**Data for the task:**

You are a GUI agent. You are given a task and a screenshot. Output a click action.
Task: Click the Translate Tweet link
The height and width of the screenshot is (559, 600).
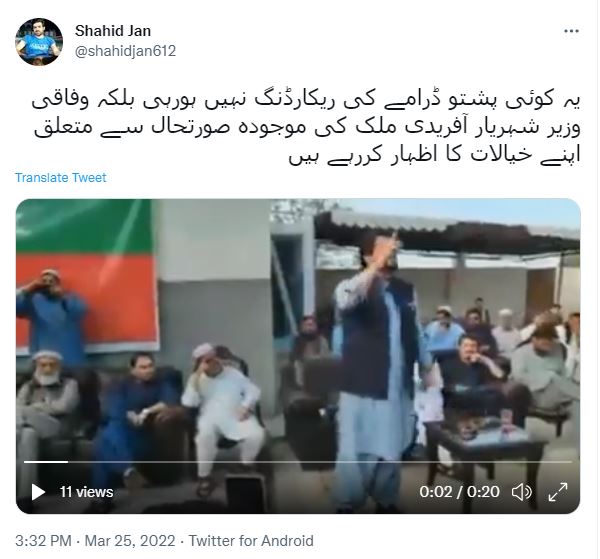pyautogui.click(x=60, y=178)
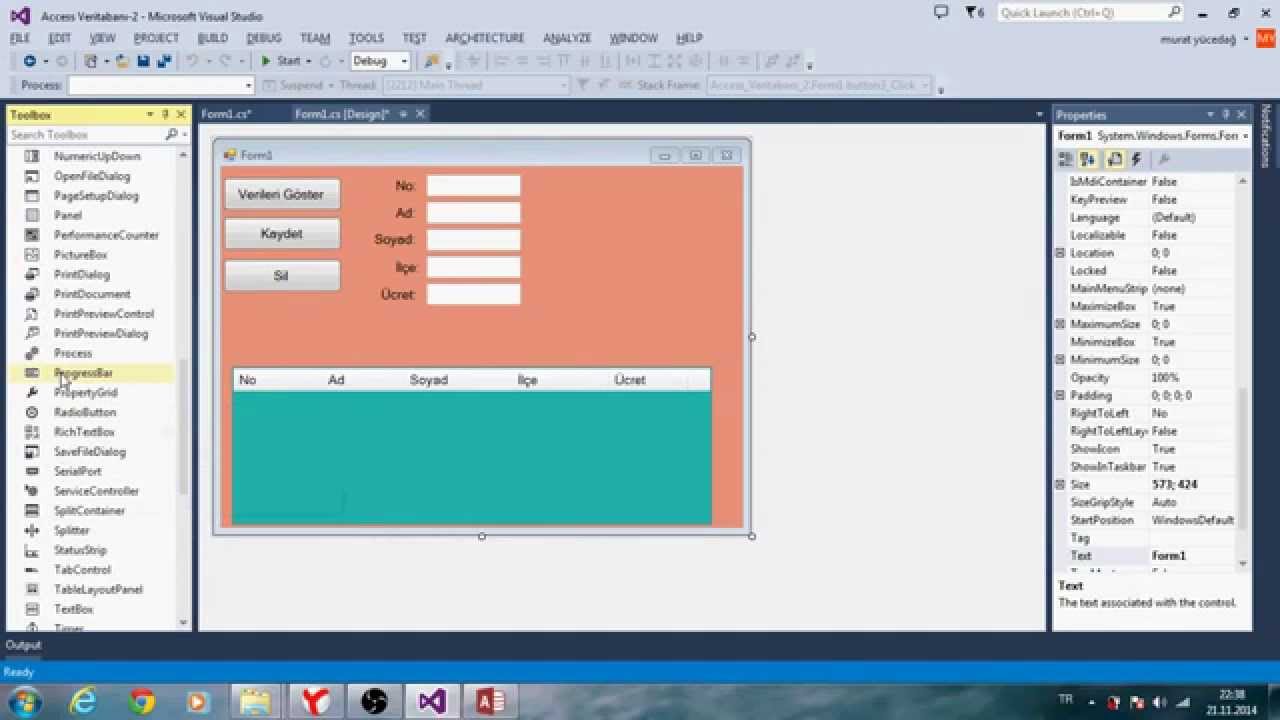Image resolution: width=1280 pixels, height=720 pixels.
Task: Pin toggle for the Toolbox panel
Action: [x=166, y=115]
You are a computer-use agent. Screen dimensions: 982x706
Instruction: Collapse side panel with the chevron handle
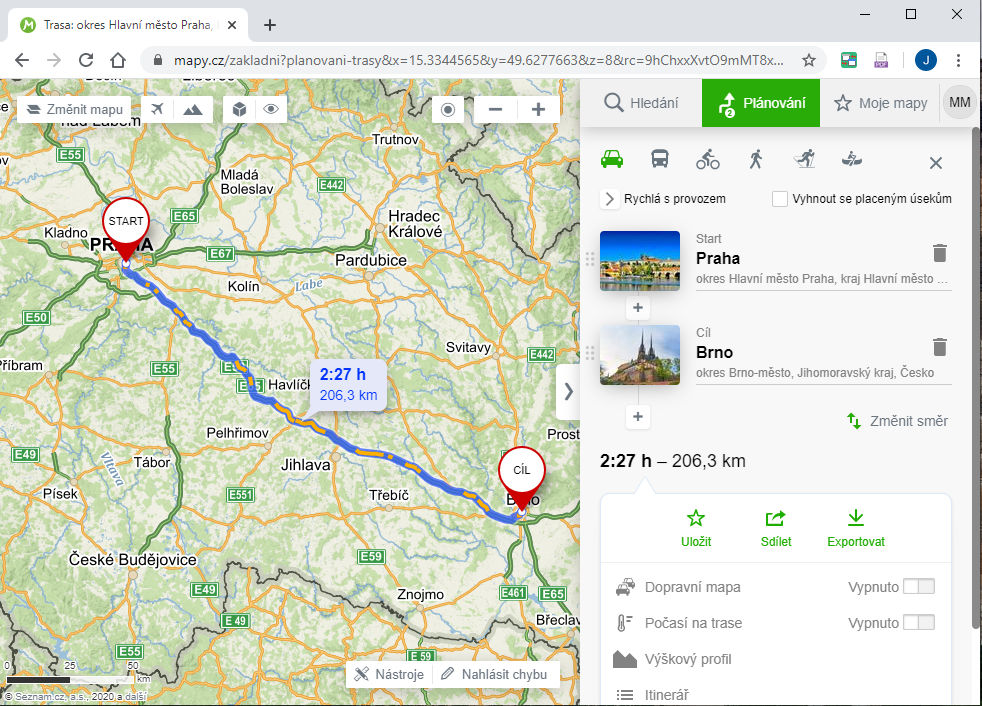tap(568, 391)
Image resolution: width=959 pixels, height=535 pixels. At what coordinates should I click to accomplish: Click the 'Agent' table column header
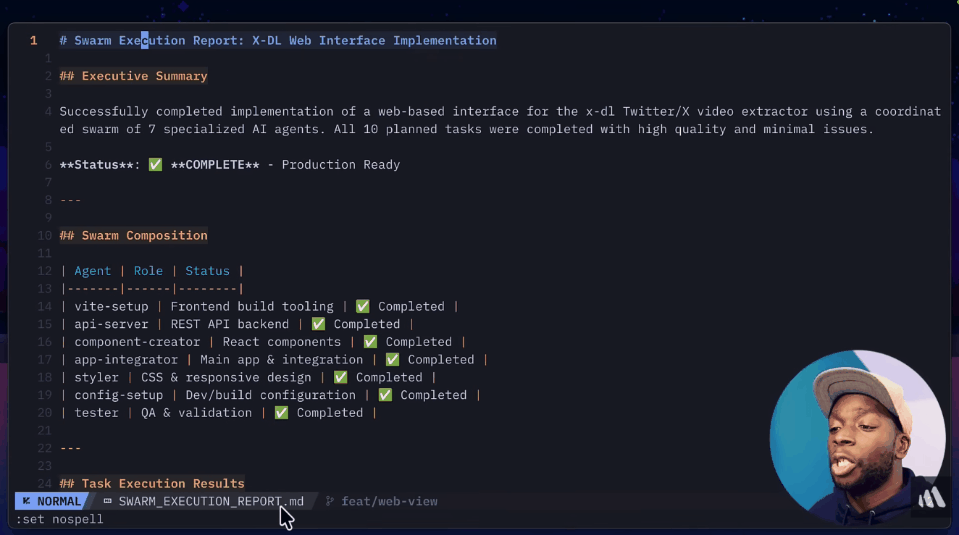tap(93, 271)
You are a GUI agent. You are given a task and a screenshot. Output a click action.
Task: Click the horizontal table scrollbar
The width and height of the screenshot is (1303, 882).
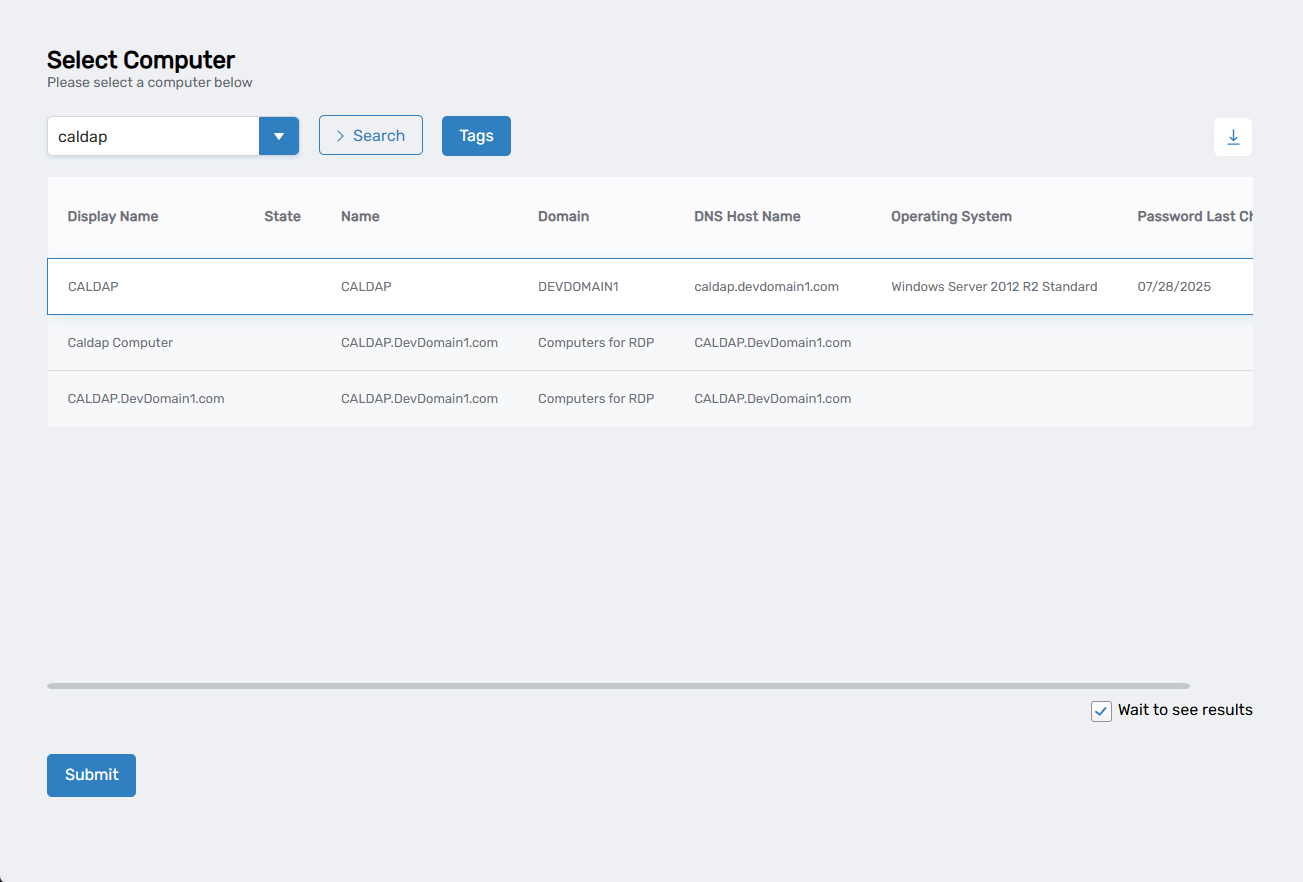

**Your assignment:** Text only, pictures out: give every record again as written.

**Exercise result:**
You are a GUI agent. You are given a task and a screenshot. Output a click action.
Task: Click the Translate Tweet link
The height and width of the screenshot is (559, 600).
pyautogui.click(x=60, y=178)
Image resolution: width=1280 pixels, height=720 pixels.
Task: Pin toggle for the Toolbox panel
Action: [x=166, y=115]
You are a computer-use agent. Screen dimensions: 982x706
Instruction: Collapse side panel with the chevron handle
tap(568, 391)
Image resolution: width=959 pixels, height=535 pixels. At what coordinates should I click to accomplish: Click the 'Agent' table column header
tap(93, 271)
You are a GUI agent. You are given a task and a screenshot. Output a click action.
Task: Click the horizontal table scrollbar
The width and height of the screenshot is (1303, 882).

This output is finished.